Monet, Impressionism, & My Struggle to "Describe" Rather Than "Depict"

I’m sure Monet has been selected as the topic of blog posts many times before, but I hope to explain my personal affinity for certain works of his, and in the process communicate something about what I imagine to be the ideal relationship with drawing.
Last year I took a graduate neuroscience course on visual perception and the brain, and for my final project I wrote a research paper analyzing the relationship between the biological facts of the human visual system and the development of impressionist techniques. I chose the topic because I had been enamored of Monet’s painting of the iconic Japanese bridge in his garden in autumn; when I saw it at MoMA in New York, I was struck by the parallel between the autumnal season and the autumn of Monet’s life. When I began to ecplore the human visual system this became even more interesting; the fact that Monet had a severe cataract in his later life can be seen in the image and exaggerates his earlier impressionistic techniques. This is fascinating in light of how impressionist art inherently draws on features of the human visual system to create subjective reality out of objectively non-realistic artistic techniques.

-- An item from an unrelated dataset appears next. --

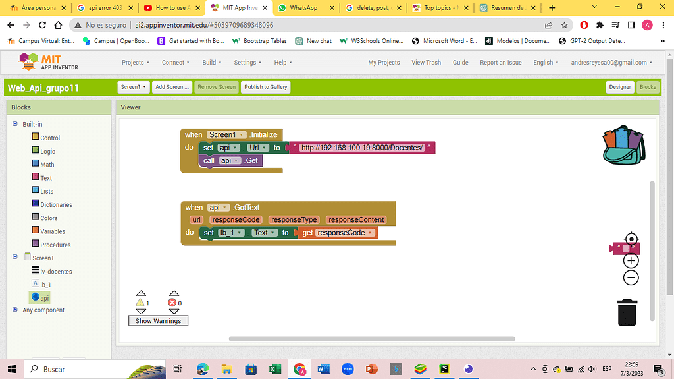
Task: Click the Show Warnings button
Action: pos(158,321)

I also am particularly struck by his commitment to exploring temporality and seasonality. I think my own experience drawing would have been much less stressful if I had been able to understand the nature of objects and thus describe them, rather than attempt to painstakingly recreate. I think one of the true beauties of visual art is its ability to explore what we perceive ephemerally in permanent images. I was fortunate enough to have the chance to visit the Rouen cathedral that Monet painted many times over, and then some years later visited the installation of many of those painting in the Musee d’Orsay in Paris, which only made my admiration for Monet’s expressiveness that much greater.

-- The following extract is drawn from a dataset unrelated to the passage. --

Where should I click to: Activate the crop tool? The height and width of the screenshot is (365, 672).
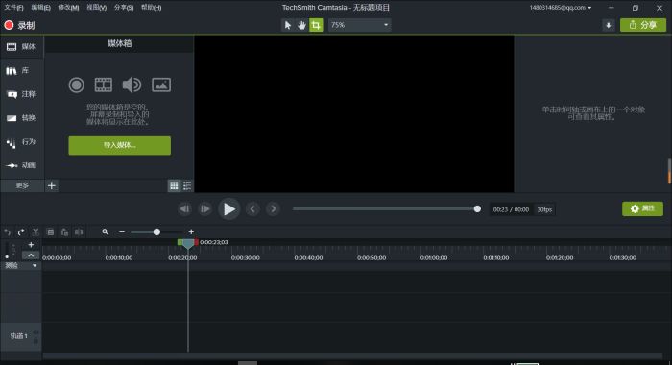pos(316,25)
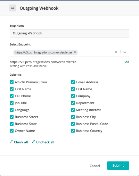Cancel the Outgoing Webhook dialog

click(95, 166)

Despite the beauty we see when looking at Monet, one would hardly describe them as perfect. I think my own desire to recreate exactly what I see tends to thwart what could be a much more natural expressiveness that, while flawed, would make a more honest and interesting drawing. I need to learn how to trust what I am experiencing and my own ability to begin at a blank page and constantly revise rather than erase. Interestingly, Monet actually painted over the “first drafts” of many of his canvases, and I relate to that feeling of needing to start over. The difference is that Monet had the time and opportunity to devote tons of time to a faithful, almost ascetic study of individual scenes. In an effort to finish, I feel as though I constantly would forgo the trust in my own ability to express what I am seeing—to describe the objects—in favor of an effort to simply depict them, which ended up usually seeming more time-intensive in the end.